A woman (Sissy Spacek) who's had an unhappy life lives with her mother (Anne Bancroft) who she takes care of. One night, she calmly organizes her mother's things like which medicine to take and when, folds the laundry, fills the candy dishes with her mother's favorite candies, writes down all the important phone numbers etc. and then tells her mother she's committing suicide. Based on Marsha Norman's (who also did the screenplay) 1983 Pulitzer Prize winning play, this is an unsentimental look at someone in such emotional pain that there are no other options for her and her determined choice to get off the merry go round of her empty life. Only Louis Malle's powerful
LE FEU FOLLET exceeds it in its observation of a suicidal personality. Mercifully, Norman and the director Tom Moore (who also directed the play) don't attempt to dilute its strength by opening it up to make it more cinematic.
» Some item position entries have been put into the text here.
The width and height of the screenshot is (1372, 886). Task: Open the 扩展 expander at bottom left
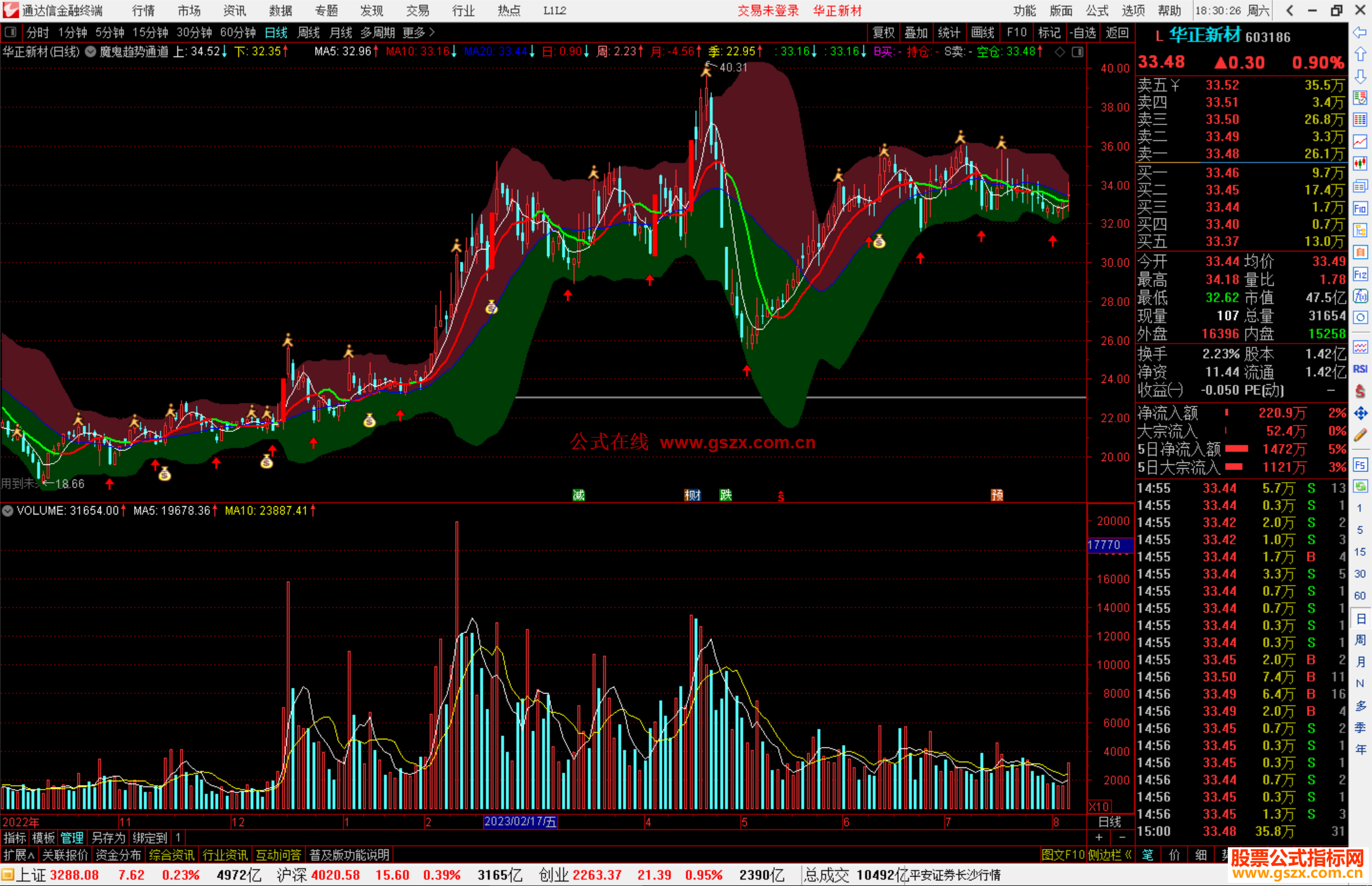[19, 855]
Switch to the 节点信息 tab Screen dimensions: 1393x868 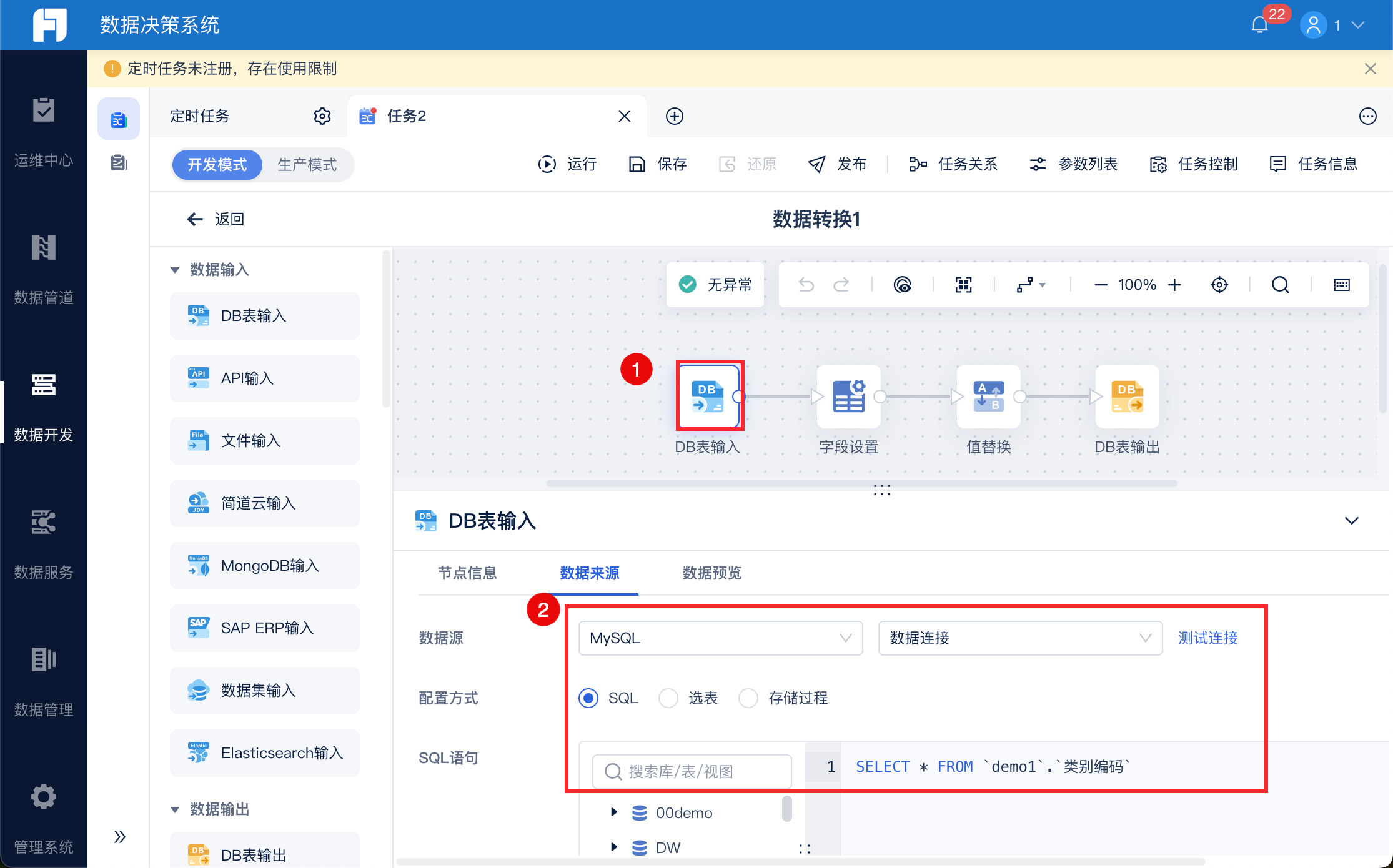point(467,573)
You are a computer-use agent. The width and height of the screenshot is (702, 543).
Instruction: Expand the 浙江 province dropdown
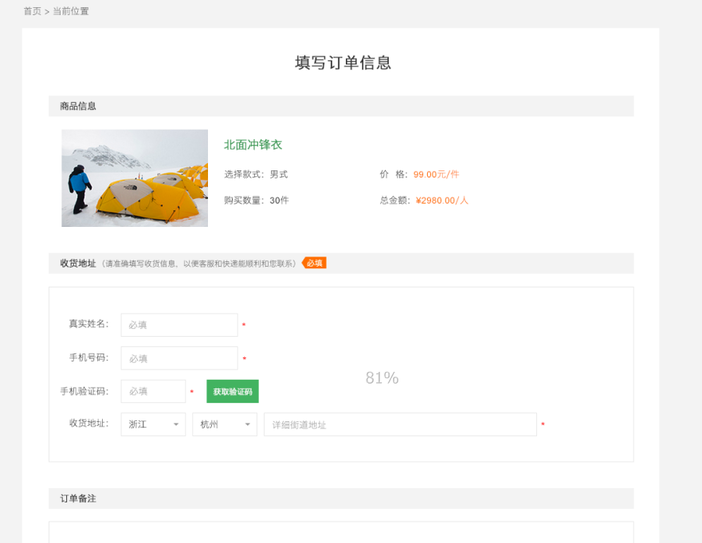(153, 424)
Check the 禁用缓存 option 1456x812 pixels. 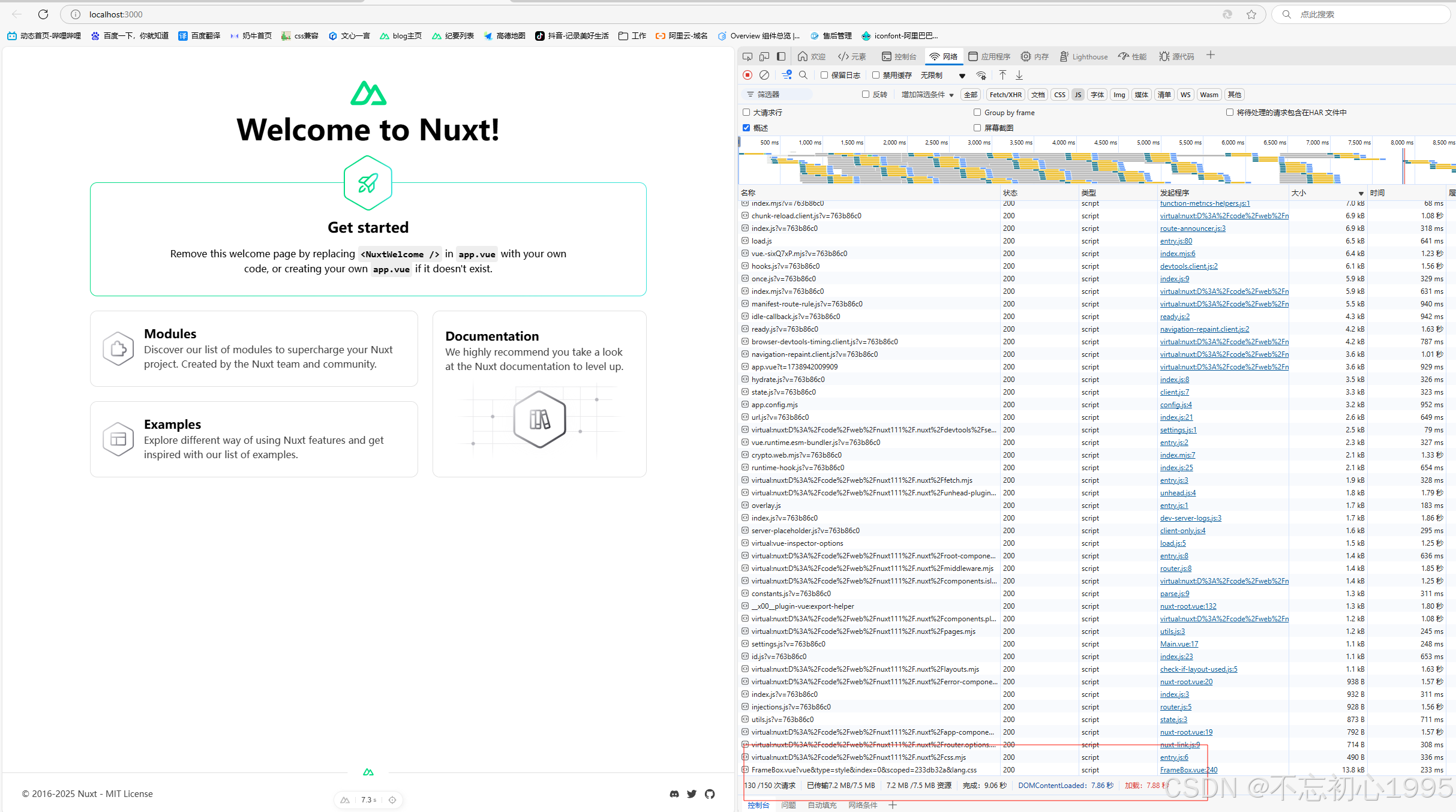pyautogui.click(x=877, y=75)
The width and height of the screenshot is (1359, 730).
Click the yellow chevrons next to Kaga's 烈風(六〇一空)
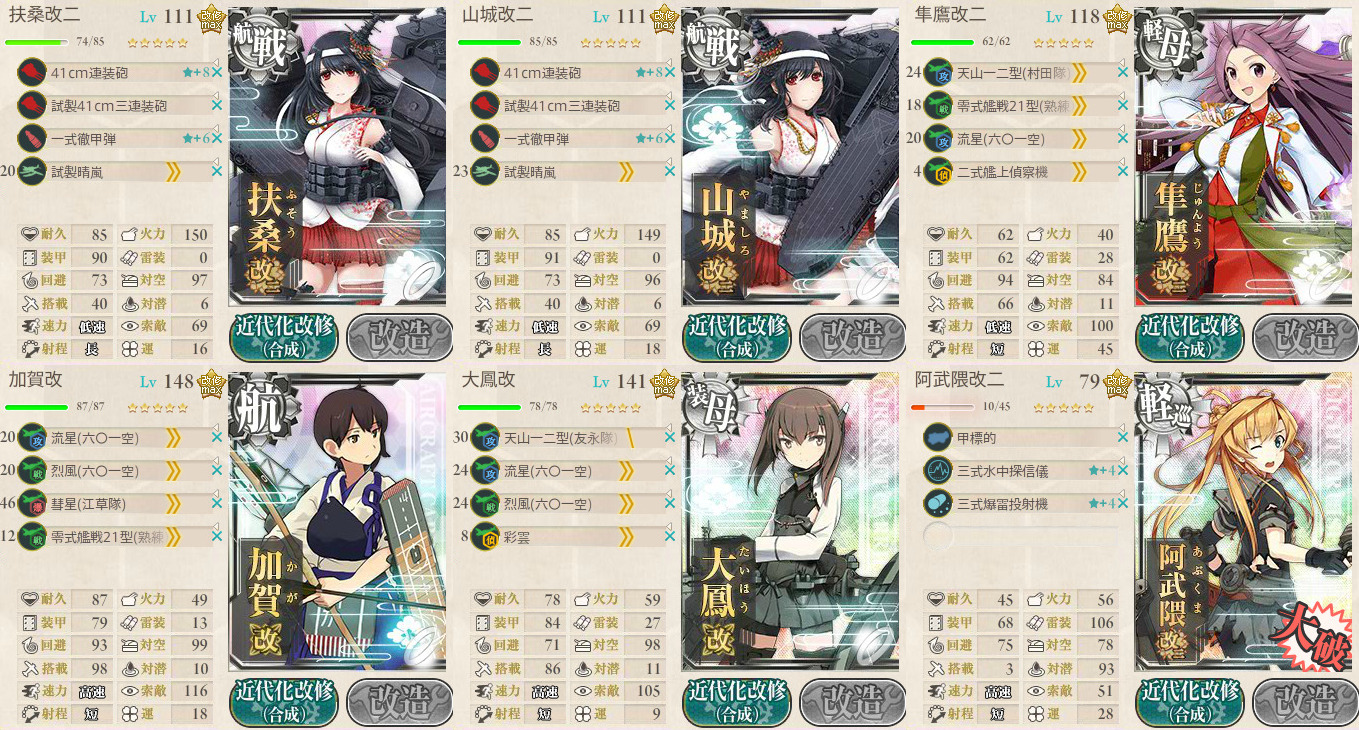point(174,470)
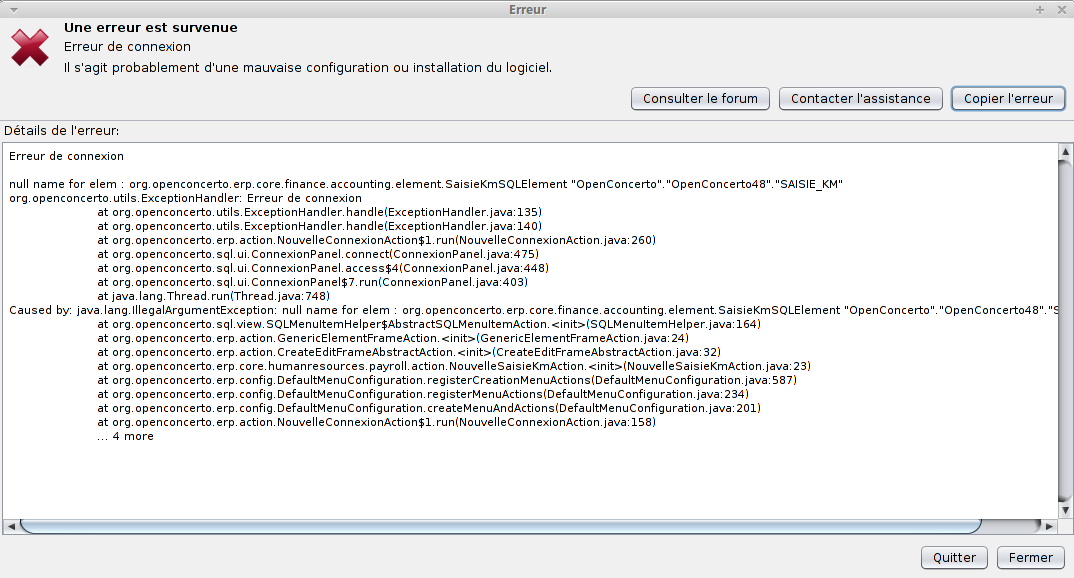Maximize the Erreur dialog using the plus icon
Image resolution: width=1074 pixels, height=578 pixels.
pos(1040,9)
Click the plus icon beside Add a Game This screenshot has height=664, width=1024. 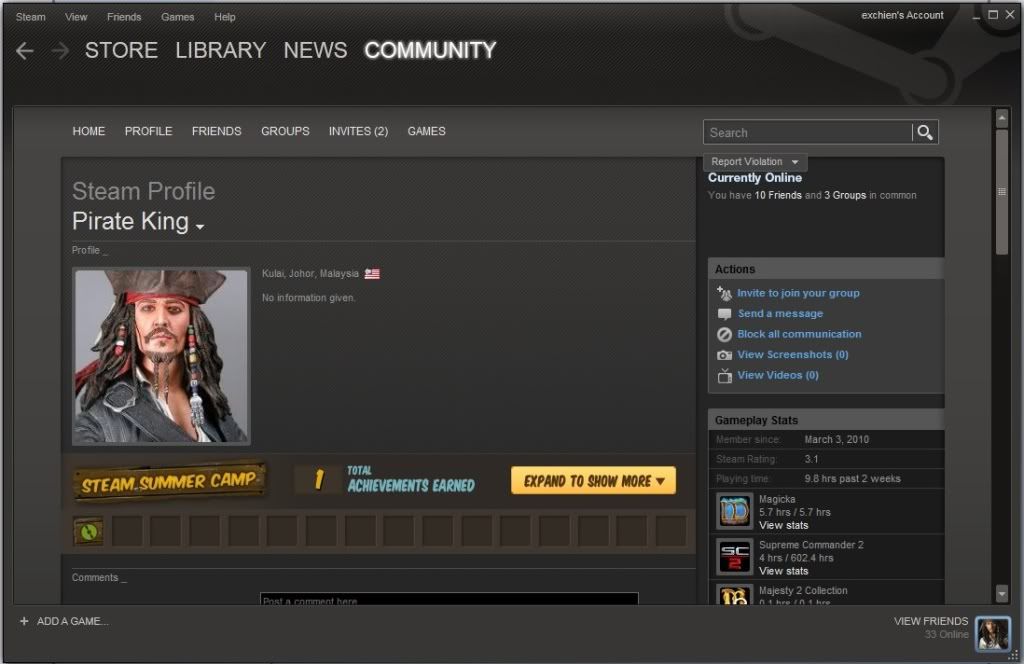[24, 621]
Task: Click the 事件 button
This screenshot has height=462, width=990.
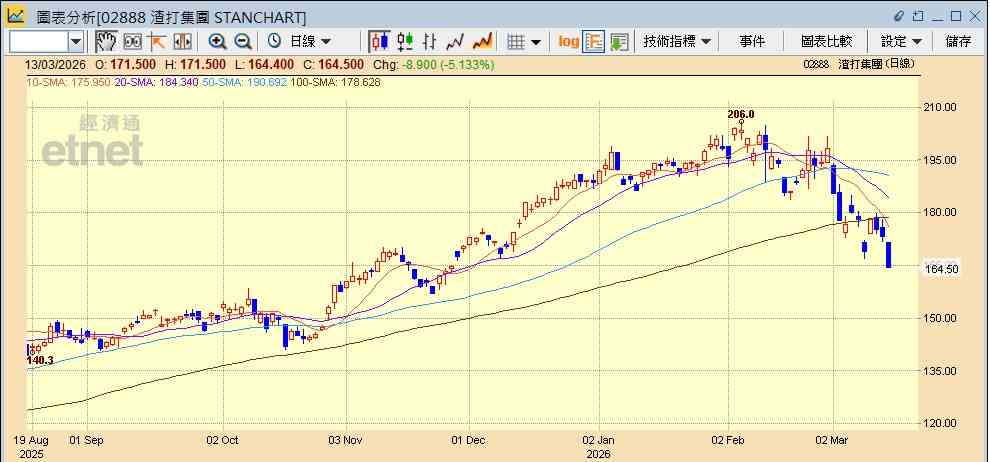Action: pyautogui.click(x=752, y=42)
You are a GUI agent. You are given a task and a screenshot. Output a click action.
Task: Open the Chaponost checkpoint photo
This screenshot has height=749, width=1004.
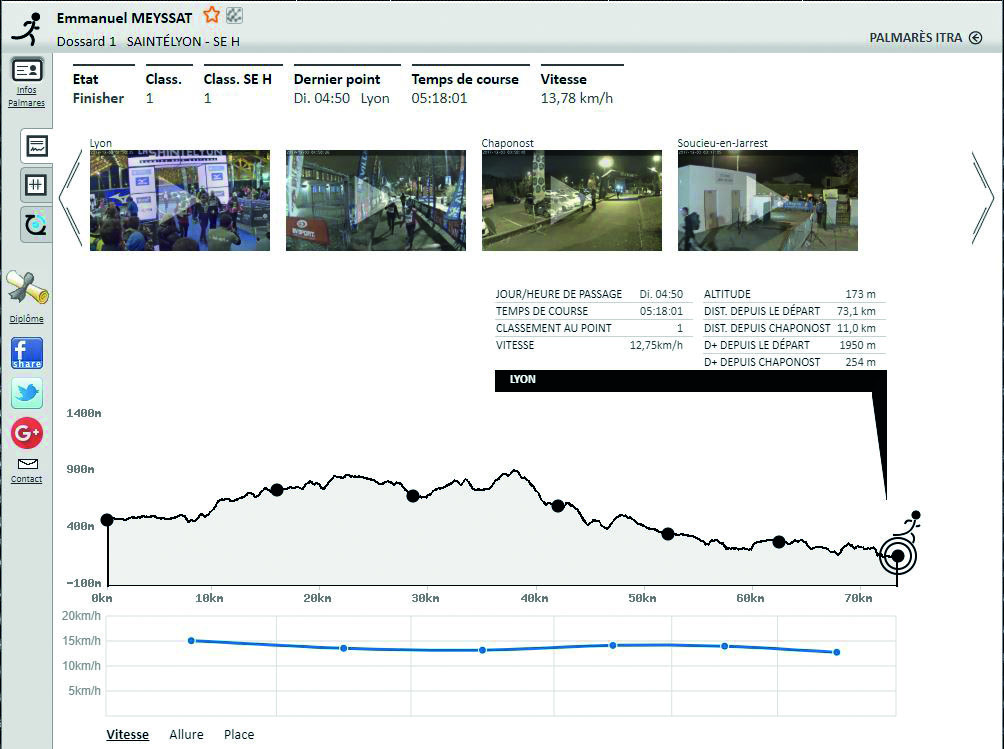(x=571, y=200)
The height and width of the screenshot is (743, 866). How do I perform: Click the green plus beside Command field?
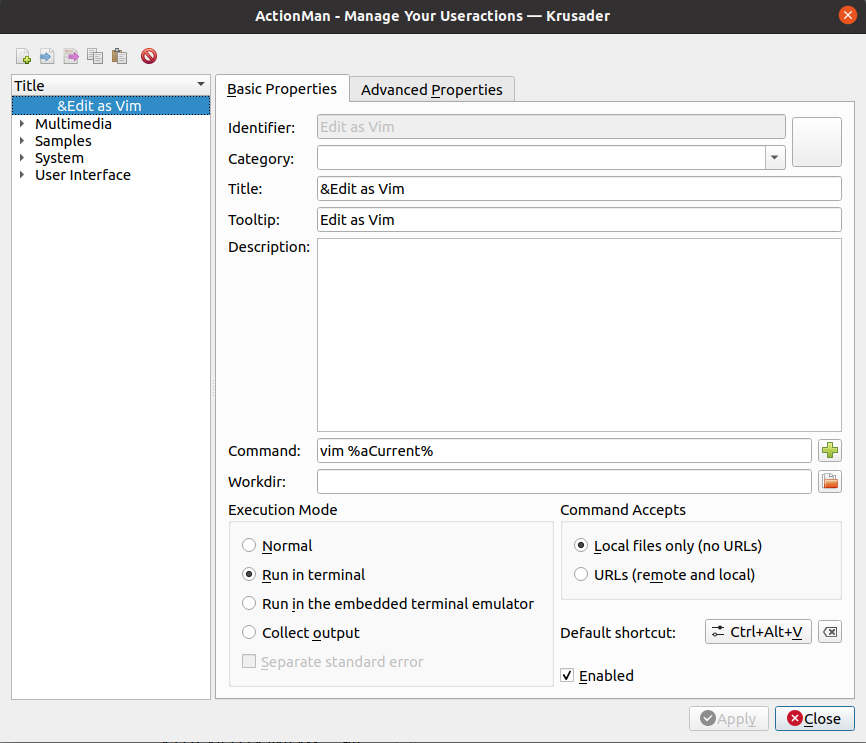coord(829,451)
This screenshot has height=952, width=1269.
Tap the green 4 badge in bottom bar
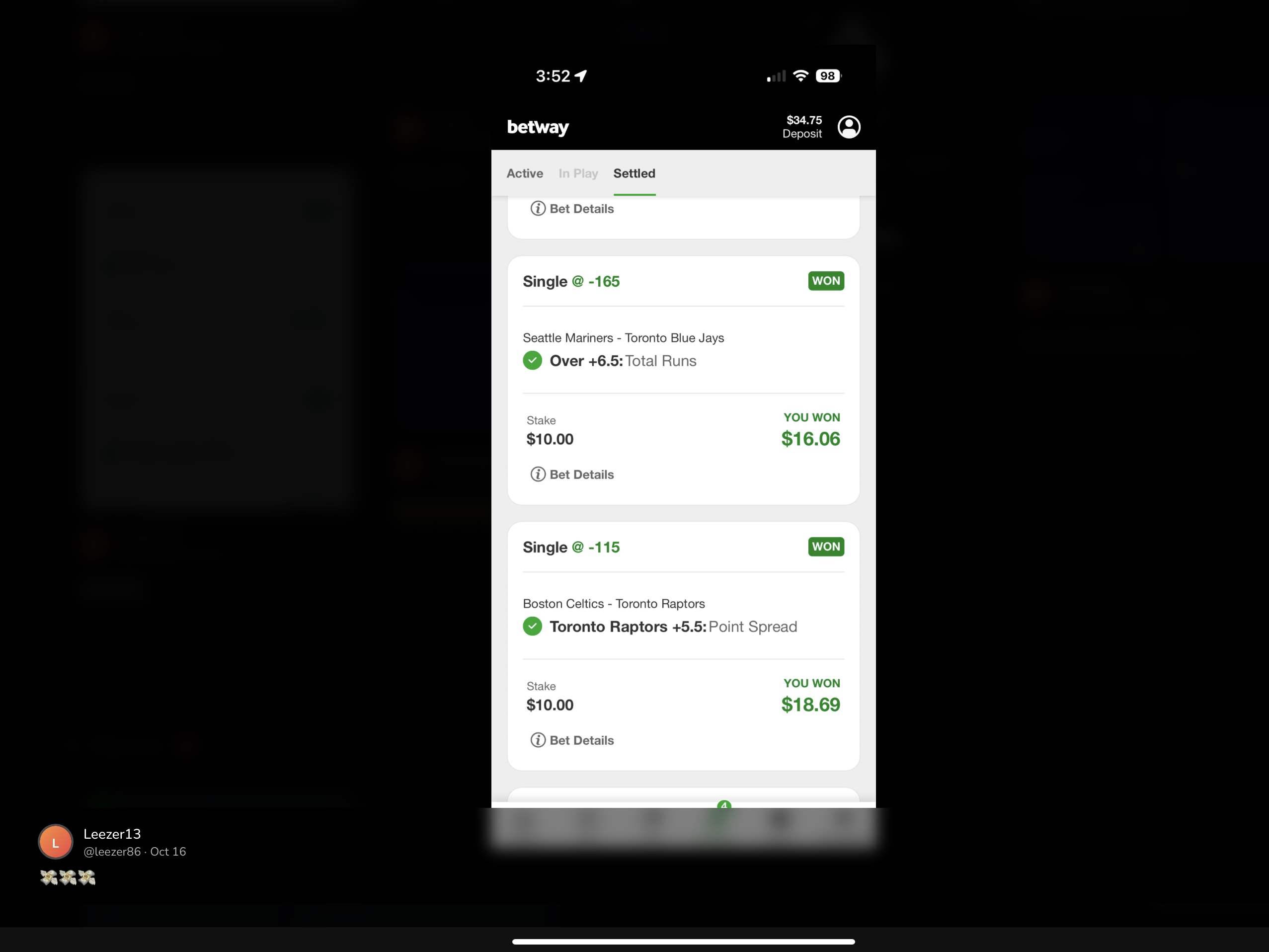(x=724, y=805)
Like
WHO'S AFRAID OF VIRGINIA WOOLF?, it all takes place in one night in one set, a house. The parts are equal and both actresses are excellent with Spacek edging a bit past the sometimes actress-y Bancroft with a heartbreaking performance. Spacek shows us every detail of this woman's tormented soul. It's one of her very best performances. The last 20 minutes or so will likely have you in tears but they're not manipulative tears, they come by honestly. Yeah, I guess you could call it a downer but I'd prefer to call it real. David Shire's score may be brief (there's probably less than 10 minutes in the whole film) but what's there is choice.